Records shown —
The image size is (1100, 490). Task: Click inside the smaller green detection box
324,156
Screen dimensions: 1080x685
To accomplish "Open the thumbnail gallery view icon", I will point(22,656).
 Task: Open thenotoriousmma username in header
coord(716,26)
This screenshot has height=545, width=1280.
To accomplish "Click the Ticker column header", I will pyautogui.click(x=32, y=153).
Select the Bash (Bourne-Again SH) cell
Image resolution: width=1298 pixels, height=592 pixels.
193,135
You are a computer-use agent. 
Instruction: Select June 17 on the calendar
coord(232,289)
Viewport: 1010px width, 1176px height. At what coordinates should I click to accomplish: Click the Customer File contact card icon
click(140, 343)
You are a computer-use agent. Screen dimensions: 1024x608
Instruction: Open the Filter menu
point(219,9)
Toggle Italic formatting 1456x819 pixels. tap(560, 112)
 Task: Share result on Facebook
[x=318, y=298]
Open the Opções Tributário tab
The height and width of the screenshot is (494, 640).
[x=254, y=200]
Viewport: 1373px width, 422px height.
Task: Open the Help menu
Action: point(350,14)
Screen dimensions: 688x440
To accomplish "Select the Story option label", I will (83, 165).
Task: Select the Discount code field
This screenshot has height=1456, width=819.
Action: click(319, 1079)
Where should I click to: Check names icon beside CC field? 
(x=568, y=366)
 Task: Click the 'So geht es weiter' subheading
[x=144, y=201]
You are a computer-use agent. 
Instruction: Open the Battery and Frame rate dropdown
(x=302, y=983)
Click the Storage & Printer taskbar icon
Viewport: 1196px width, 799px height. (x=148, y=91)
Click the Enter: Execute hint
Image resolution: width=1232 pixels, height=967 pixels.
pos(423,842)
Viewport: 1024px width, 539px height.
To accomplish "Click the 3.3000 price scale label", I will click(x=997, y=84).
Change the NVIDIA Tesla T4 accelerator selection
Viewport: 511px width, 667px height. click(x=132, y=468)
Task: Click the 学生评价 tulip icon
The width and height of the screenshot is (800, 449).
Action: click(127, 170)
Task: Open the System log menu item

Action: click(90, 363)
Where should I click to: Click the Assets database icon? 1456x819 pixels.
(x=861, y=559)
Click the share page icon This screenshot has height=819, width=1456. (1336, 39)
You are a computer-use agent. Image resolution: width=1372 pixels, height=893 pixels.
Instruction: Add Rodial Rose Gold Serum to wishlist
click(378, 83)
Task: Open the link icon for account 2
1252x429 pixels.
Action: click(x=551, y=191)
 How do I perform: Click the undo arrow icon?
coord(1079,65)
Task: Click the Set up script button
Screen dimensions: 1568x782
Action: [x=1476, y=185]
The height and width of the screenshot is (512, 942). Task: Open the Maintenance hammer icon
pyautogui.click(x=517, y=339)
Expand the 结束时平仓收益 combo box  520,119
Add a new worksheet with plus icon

Exercise requirements — Reproduce the material from the line containing "Task: Click the 'So" up to and including the line containing "will click(x=997, y=84).", substituting "toolbar" for "taskbar" and leaving everything else unchanged.

Reply to the exercise —
 Task: Click the 'So geht es weiter' subheading
[x=144, y=201]
You are a computer-use agent. 
Instruction: Open the Battery and Frame rate dropdown
(x=302, y=983)
Click the Storage & Printer toolbar icon
Viewport: 1196px width, 799px height. (x=148, y=91)
Click the Enter: Execute hint
Image resolution: width=1232 pixels, height=967 pixels.
pos(423,842)
Viewport: 1024px width, 539px height.
To accomplish "Click the 3.3000 price scale label", I will click(x=997, y=84).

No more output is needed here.